Page extract:
********************
I also added strategic friction in places most ecommerce advice tells you to remove it. Instead of making all products immediately purchasable, I added "How to Use" sections that explained what software you'd need and what was customizable. This increased trust and reduced support questions about file compatibility.
The launch:
I soft-launched Nova Donna to my email list first (about 500 people, mostly other designers and creative professionals). The response was encouraging but not overwhelming. A few sales, positive feedback, some social shares. I learned from those early customers what messaging resonated and what caused confusion.
Two weeks later, I did the public launch on Etsy with refined product descriptions, better photography, and clearer positioning. That's when things started moving. The combination of strong branding, clear value proposition, and strategic SEO (I'd researched exactly what terms people searched for when looking for templates) started bringing organic traffic.

resume template design

resume template design

resume template design
The numbers told one story. Within the first month, Nova Donna generated over 100 sales across different products. The business card templates were the bestsellers (accounting for about 60% of revenue), followed by resume templates and tote bags. The average order value was higher than I'd projected, suggesting that the premium positioning was working.
********************
Material provided:
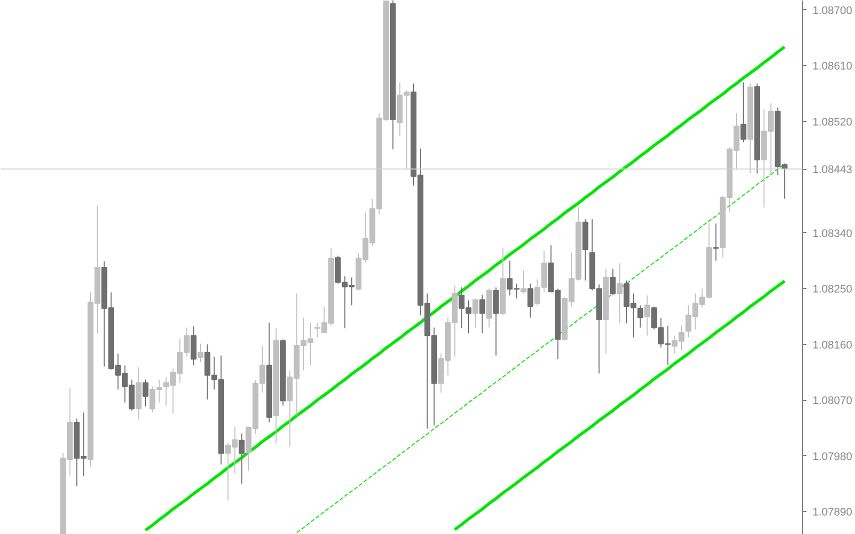 The image size is (855, 534). I want to click on y-tick-label: 1.08700, so click(832, 10).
********************
Complete the following:
1) In the Nova Donna launch account, which products were the bestsellers in the first month?
2) Duplicate the part of the Nova Donna launch account starting with "Two weeks later, I" and going on through "positioning was working.".
3) Go on with the Nova Donna launch account from the point where it stops.

Task responses:
1) The business card templates, which accounted for about 60% of revenue.

2)
Two weeks later, I did the public launch on Etsy with refined product descriptions, better photography, and clearer positioning. That's when things started moving. The combination of strong branding, clear value proposition, and strategic SEO (I'd researched exactly what terms people searched for when looking for templates) started bringing organic traffic.

resume template design

resume template design

resume template design
The numbers told one story. Within the first month, Nova Donna generated over 100 sales across different products. The business card templates were the bestsellers (accounting for about 60% of revenue), followed by resume templates and tote bags. The average order value was higher than I'd projected, suggesting that the premium positioning was working.

3)
But the reviews told a better story. People weren't just buying files. They were buying confidence. One customer wrote: "I've been using the same boring resume template for years. This one made me feel like I could actually compete for the jobs I want." Another said: "I finally have business cards that feel like me. Professional but not stuffy."
What actually happened:
The initial product line sold out within the first two weeks. Not because I had limited inventory (these are digital products), but because I intentionally created scarcity by offering "launch editions" with bonus elements. This created urgency and validated that the pricing was right.
I learned quickly which products resonated and which didn't. The highly constrained templates (where you could only change text, not design) outsold the flexible ones by a significant margin. The tote bags became an unexpected hit, with customers buying them as gifts or treating themselves after landing a new job or client. The social media templates I thought would be popular barely sold at all.
The brand's impact beyond sales:
Nova Donna started getting featured in design roundups and template collections on sites like Creative Market and design blogs. Other designers reached out asking if I'd be interested in white-label partnerships (I wasn't, but it validated the brand's strength). The Instagram account grew organically because the branded product photography was so shareable.
More importantly, Nova Donna became a case study I could point to in client conversations. When clients were nervous about bold design choices, I could show them Nova Donna and say: "This is what happens when you lean into personality instead of playing it safe." It gave me credibility in ecommerce design, brand photography, and product positioning, areas I hadn't formally worked in before.
The expansion:
Based on sales data and customer requests, I expanded the product line. I added more resume variations, created matching cover letter templates, and designed a "New Job Kit" bundle that included everything someone would need for a job search. The tote bag line expanded to include different colorways and patterns.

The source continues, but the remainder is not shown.